Learn more about Github AUTH Configurations.

Part III: Staging Changes

At this point, you have a repository properly configured and you simply want to save your work. Before saving your work, you run [Step 1] to ascertain what files are ready to be versioned.

[Step 1] Check Repo Status
git status
[Step 2] Stage File
git add filename.ext
[Step 3] Commit Files
git commit -m "Description"
[Step 4] Push Files to Repo
git push -u origin master

After performing these four steps, you will be promted to enter your credentials unless you use advanced features that allow you to configure your dev environment.

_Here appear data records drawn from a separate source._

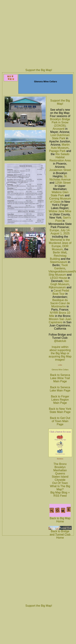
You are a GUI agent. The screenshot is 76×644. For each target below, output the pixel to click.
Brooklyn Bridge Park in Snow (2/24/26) (60, 122)
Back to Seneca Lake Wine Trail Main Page (60, 378)
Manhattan (60, 470)
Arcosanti (58, 129)
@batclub (60, 341)
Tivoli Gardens (61, 267)
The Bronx (60, 464)
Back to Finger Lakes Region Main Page (60, 400)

Part IV: Viewing File Changes

To view how a file was modified, use the git diff(--staged) to make comparisons. Files that have been modified will display - while files that have been removed will display +.

When writting commits, have fun including Emojis!

Part V: Managing Committed Files

Below are commands that may prove useful only after becoming comfortable using the console.

Remove a File
git rm filename.ext
Remove Multiple Files
git rm file1.ext file2.ext file3.ext
Rename a File
git mv "oldFilename.ext newFilname.ext"
Unstage a File
git reset HEAD^ filename.ext
Discard Recent Changes
git --checkout filename.ext
Undo Commited Changes
git log
git revert SHA ID#
(Copy & Paste the SHA ID# >> The first 5 Numbers are Required!)

The git log command produces a list of Commits along with their Simple Hashing Algorithm (SHM) identification number, which is a checksum of all changes in that commit. The checksum is the result of combining all the changes in the commit and feeding them to an algorithm that generates these 40-character strings. When you need to select a commit from your history, you can use these SHA-1 checksums, or "SHAs" for short, to identify which commit you want.

Learn more about Resets and Fixing Mistakes.

Part VI: Working with Remote Repositories

Using github for independent projects is slightly different when working with others. For starters, a repo that you own is called a Local Repo whilst a repo owned by another developer is called a Remote Repo. Each repository is a full copy of its original, including version history.

While developers can make commits to their own repo independent of others, a dev must always pull commits other developers have made from a remote repo to a local repo to maintain the most up-to-date version.

Clone a Repository
git clone + https://github.com/user/repo + newlocalFolder
Add Remote Repos
git remote add origin + https://github.ProjectURL.git
View Remote Repos
git remote (Default Remote Name is 'origin')
Update Repo / Pull Changes
git pull origin (Add Updated Files to Directory)

Collaborators typically use a declared central repository and gain acces via cloning into their local machine. This allows developers to work on different components that can be added to the central repo by pushing commits. Simply add the repo by name to the folder on your local machine.